ACTION ITEM:
All the entries need to be duplicated exactly, with the pictures omitted.

MATERIAL PROVIDED:
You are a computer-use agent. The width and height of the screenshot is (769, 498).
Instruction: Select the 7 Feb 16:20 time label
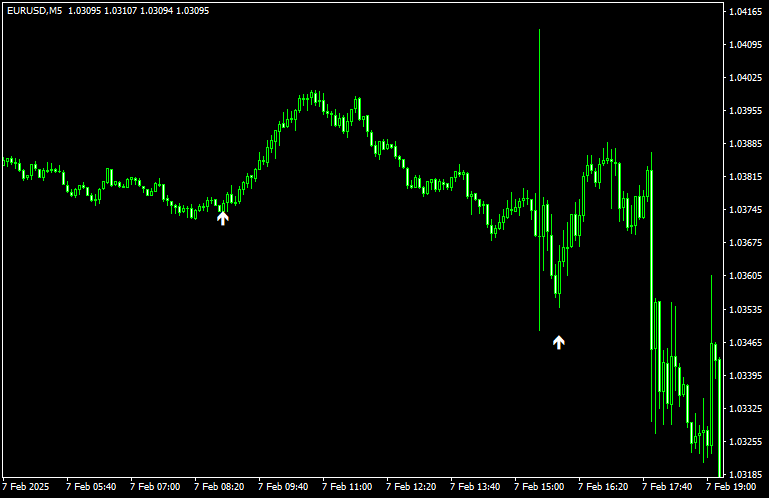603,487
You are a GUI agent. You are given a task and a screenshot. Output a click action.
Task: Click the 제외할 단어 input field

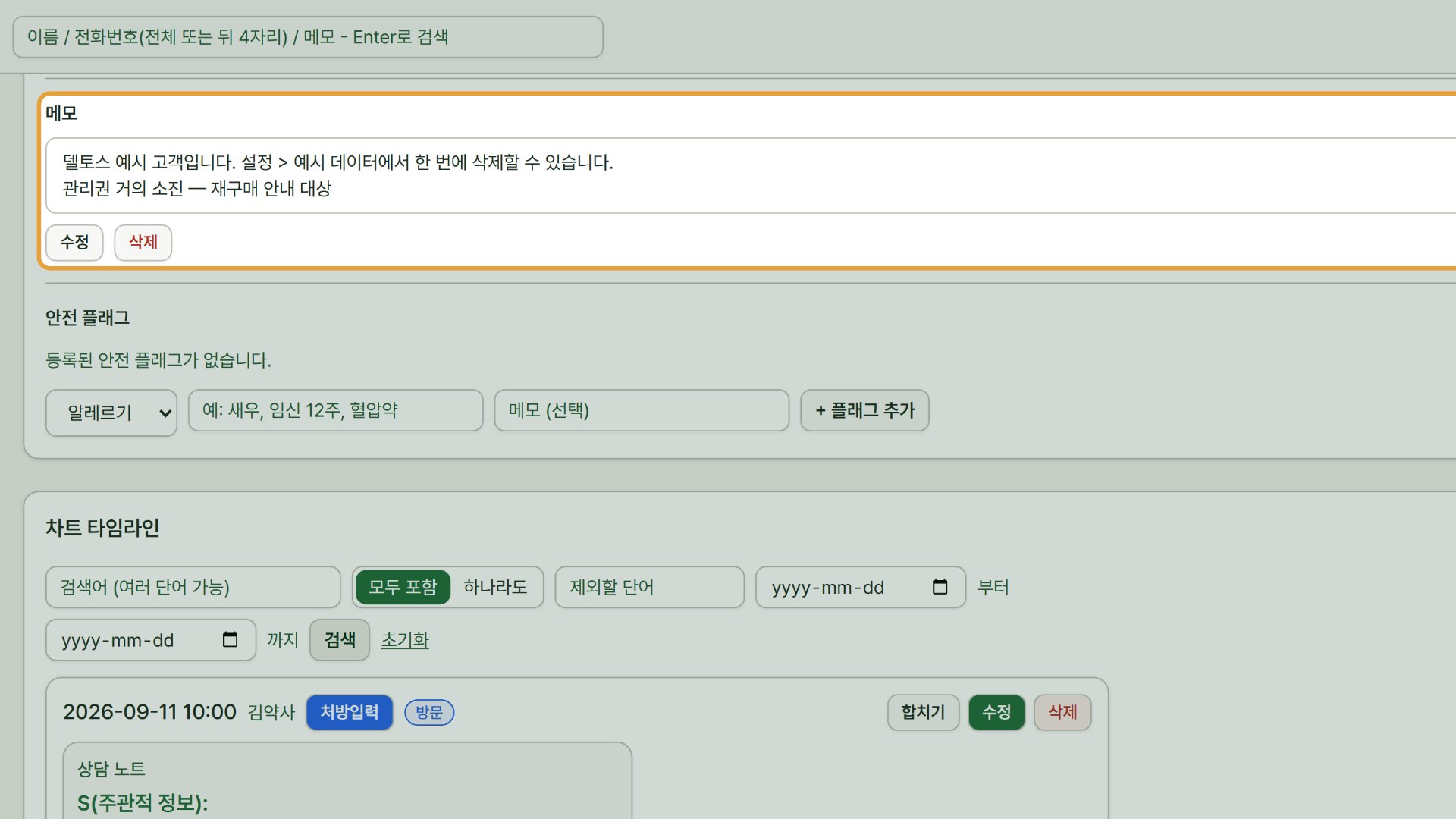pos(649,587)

RESPONSE TO THIS EXERCISE:
You are a computer-use agent. The width and height of the screenshot is (769, 498).
Instruction: Select the 7 Feb 16:20 time label
603,487
You are a GUI agent. You are given a task and a screenshot. Output a click action.
Task: Click the 제외할 단어 input field

pos(649,587)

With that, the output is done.